Here, one really does have to ask what sort of a "director of strategy" for a political party is "shocked" by the degree of penetration by the EU into the affairs of the UK. If he wasn't already aware of that, then he's been taking money under false pretences.
But there is an interesting point here. We often assume that the bubble-dwellers are pushing the EU agenda knowingly, with malice of forethought. It is difficult to appreciate quite how pig-ignorant these people really are. Now, though, we have what appears to be a graphic confirmation – the idiot child is "shocked" after finding out something he should already have known.
Before we get over-excited about this "repentant sinner" therefore, one needs to step back and look at what the Hilton is said to be shocked about – namely "how much sovereignty has switched from Westminster to Brussels". Now, thirty-five years ago, we would have rejoiced in such a convert to the cause. More than three decades on, though, the thinking and understanding has moved on.
As with the great discovery that "Soylent Green is people!", we have learned that the European Union is an integral part of the British government, and the British government is an integral part of the EU. So much are they one and the same thing that one is provoked into crying: "The EU is our government".
On that basis, no more can a British government pull out of the EU than can Cameron extract his brain from his own cranium, assuming that is where he keeps it. The EU and the UK government are one and the same, indivisible parts of the one. The issue therefore – as we have long recognised – is no longer that we should seek to withdraw from the EU. We can no longer do this.

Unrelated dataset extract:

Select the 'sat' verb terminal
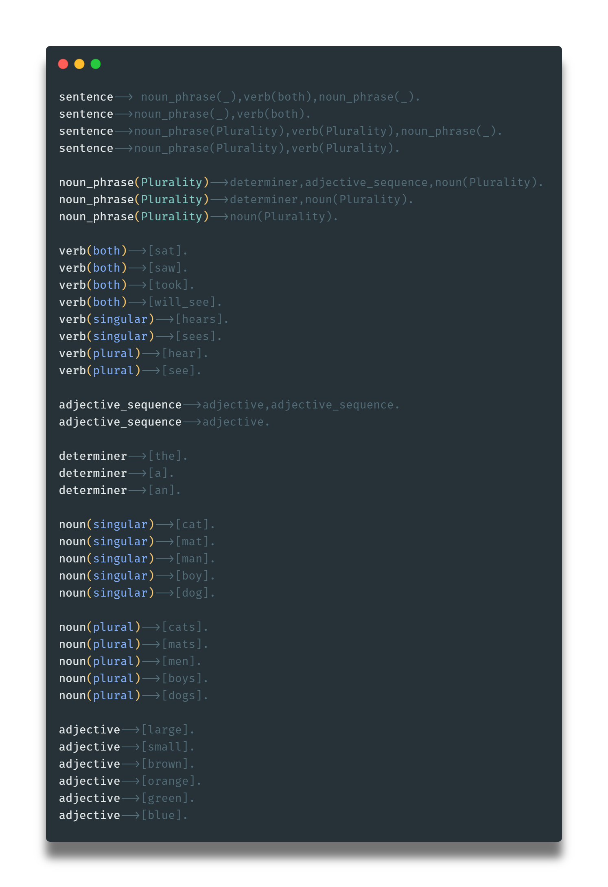Viewport: 608px width, 887px height. (x=165, y=251)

One might say, you can take Britain out of the EU, but you cannot take the EU out of Britain.
Thus, the real objective is one of regime change. We have to take down the current government, revisit the constitutional settlement and rebuild an entirely new one. And yes, we are talking revolution. The only question is whether it is going to be peaceful or violent. But it is going to happen - simply because it has to.
Little dimwits like Hilton, though, are so far behind the curve that they are not even in the game. From his position at the centre of the bubble, doubtless he feels he is "the man", but he knows nothing. And that is why, whenever there is fundamental change in progress, it comes from outside. The bubble-dwellers will be the last to know. Give Hilton another thirty-five years, and he might just have caught up. But, by then, the game will be over.
He and his likes won't even have seen it coming.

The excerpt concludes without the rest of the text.